Adipose KLF15 Controls Lipid Handling to Adapt to Nutrient Availability

K Matoba;Y Lu;R Zhang;ER Chen;P Sangwung;B Wang;DA Prosdocimo;MK Jain

Case Western Reserve University School of Medicine, Harrington Heart and Vascular Institute, University Hospitals Cleveland Medical Center, Cleveland, OH 44106, USA. Department of Internal Medicine, Jikei University School of Medicine, Tokyo 105-8461, Japan. Case Western Reserve University School of Medicine, Cleveland, OH 44106, USA. Center for Proteomics and Bioinformatics and Department of Nutrition, Case Western Reserve University, Cleveland, OH 44106, USA.

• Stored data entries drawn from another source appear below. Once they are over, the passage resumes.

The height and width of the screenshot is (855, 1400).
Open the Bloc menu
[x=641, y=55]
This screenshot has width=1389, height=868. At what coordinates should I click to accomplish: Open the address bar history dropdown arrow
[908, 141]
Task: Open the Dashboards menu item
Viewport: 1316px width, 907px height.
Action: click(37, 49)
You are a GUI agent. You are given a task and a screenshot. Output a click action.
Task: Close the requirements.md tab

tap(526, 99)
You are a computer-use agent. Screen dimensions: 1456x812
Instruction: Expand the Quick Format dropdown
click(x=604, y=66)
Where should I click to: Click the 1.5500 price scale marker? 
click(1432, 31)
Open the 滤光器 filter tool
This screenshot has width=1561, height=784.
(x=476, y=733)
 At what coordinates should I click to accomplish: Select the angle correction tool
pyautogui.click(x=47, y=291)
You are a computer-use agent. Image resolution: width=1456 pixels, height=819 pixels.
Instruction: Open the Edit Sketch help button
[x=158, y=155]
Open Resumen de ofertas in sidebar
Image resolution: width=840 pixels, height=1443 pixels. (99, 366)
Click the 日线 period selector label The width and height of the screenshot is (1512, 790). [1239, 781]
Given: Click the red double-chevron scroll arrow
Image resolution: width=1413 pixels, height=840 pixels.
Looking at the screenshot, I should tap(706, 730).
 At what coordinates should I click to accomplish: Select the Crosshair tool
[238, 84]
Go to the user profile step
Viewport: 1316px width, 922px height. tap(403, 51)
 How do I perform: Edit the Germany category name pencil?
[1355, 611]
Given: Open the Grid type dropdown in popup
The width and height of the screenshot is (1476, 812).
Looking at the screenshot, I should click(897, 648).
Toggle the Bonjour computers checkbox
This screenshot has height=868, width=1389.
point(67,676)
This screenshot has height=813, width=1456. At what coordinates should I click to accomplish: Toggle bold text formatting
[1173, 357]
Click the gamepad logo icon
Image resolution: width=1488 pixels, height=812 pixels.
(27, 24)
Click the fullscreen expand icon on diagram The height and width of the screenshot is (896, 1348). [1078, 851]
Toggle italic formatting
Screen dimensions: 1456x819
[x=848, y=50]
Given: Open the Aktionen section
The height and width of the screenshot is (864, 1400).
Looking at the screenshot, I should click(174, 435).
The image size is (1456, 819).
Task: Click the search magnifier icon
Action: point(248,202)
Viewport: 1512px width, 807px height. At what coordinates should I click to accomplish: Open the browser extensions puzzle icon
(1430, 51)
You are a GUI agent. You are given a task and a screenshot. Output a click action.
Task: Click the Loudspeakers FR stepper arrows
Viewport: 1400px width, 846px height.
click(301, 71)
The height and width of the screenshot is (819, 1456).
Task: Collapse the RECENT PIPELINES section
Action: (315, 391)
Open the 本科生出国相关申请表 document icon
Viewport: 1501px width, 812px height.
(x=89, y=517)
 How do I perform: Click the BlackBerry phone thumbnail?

Service type: Knockout mice


Adipose tissue stores energy in the form of triglycerides. The ability to regulate triglyceride synthesis and breakdown based on nutrient status (e.g., fed versus fasted) is critical for physiological homeostasis and dysregulation of this process can contribute to metabolic disease. Whereas much is known about hormonal control of this cycle, transcriptional regulation is not well understood. Here, we show that the transcription factor Kruppel-like factor 15 (KLF15) is critical for the control of adipocyte lipid turnover. Mice lacking Klf15 in adipose tissue (AK15KO) display decreased adiposity and are protected from diet-induced obesity. Mechanistic studies suggest that adipose KLF15 regulates key genes of triglyceride synthesis and inhibits lipolytic action, thereby promoting lipid storage in an insulin-dependent manner. Finally, AK15KO mice demonstrate accelerated lipolysis and altered systemic energetics (e.g., locomotion, ketogenesis) during fasting conditions. Our study identifies adipose KLF15 as an essential regulator of adipocyte lipid metabolism and systemic energy balance.